In a move that will surprise nobody, the Institute of Public Affairs – a free-market think-tank which represents the interests of the rich and powerful – has released a paper calling on their good friends in the Liberal Government to abolish the award system and hand all power over wages to employers.
The IPA is an influential body with many connections to Australia’s elite, and has been used as a mouthpiece for the mega-rich to push anti-worker policy for decades. Some of the world’s most powerful companies regularly donate money to the IPA, including oil giants ExxonMobil and Caltex, mining giant BHP Billiton, and tobacco giants Phillip Morris and British American Tobacco (with clients like these, you won’t be surprised to learn that the IPA thinks climate change doesn’t exist).
It should come as no surprise to any meat workers that the IPA wants to see unions dead and buried (they even adorn the cover page of their new paper with an image of protesting CFMEU members). The IPA is responsible for helping to pass some of Australia’s most damaging laws that have made it harder and harder for workers to stand up for themselves. Now the IPA wants to take a swing at Australia’s award system and slash the minimum wage to as low as it can possibly go.
Out of touch with real Australians
Meat workers in Australia are doing it tough. We’re in the middle of a meat industry crisis, attacked on all sides by live exporters, record cattle shortages, and aggressive employers who want to cut costs at every turn.
Working households in Australia are struggling to make ends meet, as wealthy Australians race ahead to the point where senior executives now earn 150 times what the average Australian earns each week. Public services are failing and being privatised as companies refuse to pay tax and hide their profits in secret offshore accounts.
The average salary of a meat worker in Australia is just $38,000. How can a think-tank which regularly hosts parties attended by people like Gina Rinehart (worth $12.9 billion) and Rupert Murdoch (worth $16.8 billion) possibly comprehend what life is like for the people on the ground? For workers just like you?
Katie and Matt’s stories
We don’t have to look hard to find people in Australia who are doing it tough. Our own members, people like Katie and Matt in northern NSW, are struggling to stay above water in an increasingly difficult economy.
Matt has five kids and only a single income, working every single Saturday so that his family can afford some wiggle room. The loss of family benefits and childcare benefits have hit Matt hard, and he’s worried about what the future holds.
Katie is a single mother with three kids, and she’s particularly worried about the Liberal Government’s plans to slash Medicare payments – something else the IPA is recommending. Without Medicare payments, her son wouldn’t have been able to get treatment for his recent injury, as the money simply isn’t there. How out of touch do you have to be to think that working class people don’t deserve access to support and healthcare?
Working people standing together
Meat workers already know that things are bad under the Liberal Government, and if Turnbull gets his way then things are going to head towards a truly terrifying American model.
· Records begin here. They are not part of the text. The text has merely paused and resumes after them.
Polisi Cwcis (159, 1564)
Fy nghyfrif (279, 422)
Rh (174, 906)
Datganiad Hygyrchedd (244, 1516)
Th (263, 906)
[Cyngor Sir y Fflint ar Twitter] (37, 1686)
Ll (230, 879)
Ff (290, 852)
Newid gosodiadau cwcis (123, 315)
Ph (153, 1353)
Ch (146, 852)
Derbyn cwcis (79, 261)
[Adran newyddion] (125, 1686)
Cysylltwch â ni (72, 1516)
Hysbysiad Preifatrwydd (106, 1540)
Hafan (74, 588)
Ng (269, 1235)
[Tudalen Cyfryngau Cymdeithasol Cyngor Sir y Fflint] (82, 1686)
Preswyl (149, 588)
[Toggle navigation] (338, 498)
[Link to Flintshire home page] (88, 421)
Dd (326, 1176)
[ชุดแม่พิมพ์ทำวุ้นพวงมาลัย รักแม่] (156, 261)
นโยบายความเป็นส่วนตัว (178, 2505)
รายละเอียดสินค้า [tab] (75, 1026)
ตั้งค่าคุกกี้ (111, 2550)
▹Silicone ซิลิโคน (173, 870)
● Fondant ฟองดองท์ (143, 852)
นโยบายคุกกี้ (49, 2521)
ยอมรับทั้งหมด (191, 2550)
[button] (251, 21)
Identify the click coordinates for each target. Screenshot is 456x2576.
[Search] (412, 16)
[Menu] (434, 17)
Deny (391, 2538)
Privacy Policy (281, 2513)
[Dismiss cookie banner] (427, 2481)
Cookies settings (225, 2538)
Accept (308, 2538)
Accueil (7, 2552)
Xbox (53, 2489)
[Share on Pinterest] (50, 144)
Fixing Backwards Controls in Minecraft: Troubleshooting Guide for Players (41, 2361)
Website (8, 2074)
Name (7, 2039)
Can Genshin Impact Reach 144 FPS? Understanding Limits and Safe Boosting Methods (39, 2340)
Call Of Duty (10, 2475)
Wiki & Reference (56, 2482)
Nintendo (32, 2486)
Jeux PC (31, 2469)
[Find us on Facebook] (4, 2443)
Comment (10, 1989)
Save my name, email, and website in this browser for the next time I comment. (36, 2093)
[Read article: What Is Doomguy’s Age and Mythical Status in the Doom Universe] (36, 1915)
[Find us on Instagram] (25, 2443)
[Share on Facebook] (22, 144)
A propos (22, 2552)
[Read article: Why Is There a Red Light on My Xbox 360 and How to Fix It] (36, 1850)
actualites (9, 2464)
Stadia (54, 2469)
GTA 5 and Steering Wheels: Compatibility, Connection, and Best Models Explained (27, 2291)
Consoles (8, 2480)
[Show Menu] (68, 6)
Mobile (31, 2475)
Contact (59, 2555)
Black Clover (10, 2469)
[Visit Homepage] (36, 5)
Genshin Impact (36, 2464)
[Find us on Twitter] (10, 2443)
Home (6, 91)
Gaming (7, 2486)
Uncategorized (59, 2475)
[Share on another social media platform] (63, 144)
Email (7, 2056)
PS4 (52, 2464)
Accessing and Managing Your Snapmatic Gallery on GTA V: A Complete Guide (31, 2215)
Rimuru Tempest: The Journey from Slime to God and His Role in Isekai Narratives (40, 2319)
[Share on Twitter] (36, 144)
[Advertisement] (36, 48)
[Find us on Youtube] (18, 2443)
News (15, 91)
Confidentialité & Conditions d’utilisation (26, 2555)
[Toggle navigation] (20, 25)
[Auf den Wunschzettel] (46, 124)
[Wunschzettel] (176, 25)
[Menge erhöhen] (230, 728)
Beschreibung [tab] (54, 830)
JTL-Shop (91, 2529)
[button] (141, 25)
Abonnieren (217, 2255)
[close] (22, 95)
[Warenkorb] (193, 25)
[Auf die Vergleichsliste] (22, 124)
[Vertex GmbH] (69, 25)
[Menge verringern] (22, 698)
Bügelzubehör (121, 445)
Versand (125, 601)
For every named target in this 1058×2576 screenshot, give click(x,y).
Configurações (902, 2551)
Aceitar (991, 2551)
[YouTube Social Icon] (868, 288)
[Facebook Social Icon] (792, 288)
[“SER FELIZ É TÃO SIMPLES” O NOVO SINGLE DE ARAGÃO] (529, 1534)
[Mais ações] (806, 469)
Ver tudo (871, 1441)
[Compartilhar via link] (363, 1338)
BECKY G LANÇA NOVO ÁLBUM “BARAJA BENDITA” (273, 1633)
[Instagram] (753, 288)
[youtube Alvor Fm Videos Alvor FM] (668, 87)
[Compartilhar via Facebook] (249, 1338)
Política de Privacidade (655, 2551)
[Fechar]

All working class Australians should be especially concerned, because the IPA actually thinks that Turnbull and the Liberals aren’t going far enough.
Anybody who has studied history will tell you that unregulated industries mean runaway profits for companies while workers are crushed into the dirt and even killed. All of the gains and benefits that working class people enjoy today – the eight-hour day, holiday pay, sick pay, guaranteed minimum wages – these were put in place when workers stood together in unions and fought for their rights.
Multi-million-dollar mouthpieces like the IPA want to take all that away and put working class people ‘back in their place’. This must not be allowed to happen – join your union today and join the fight.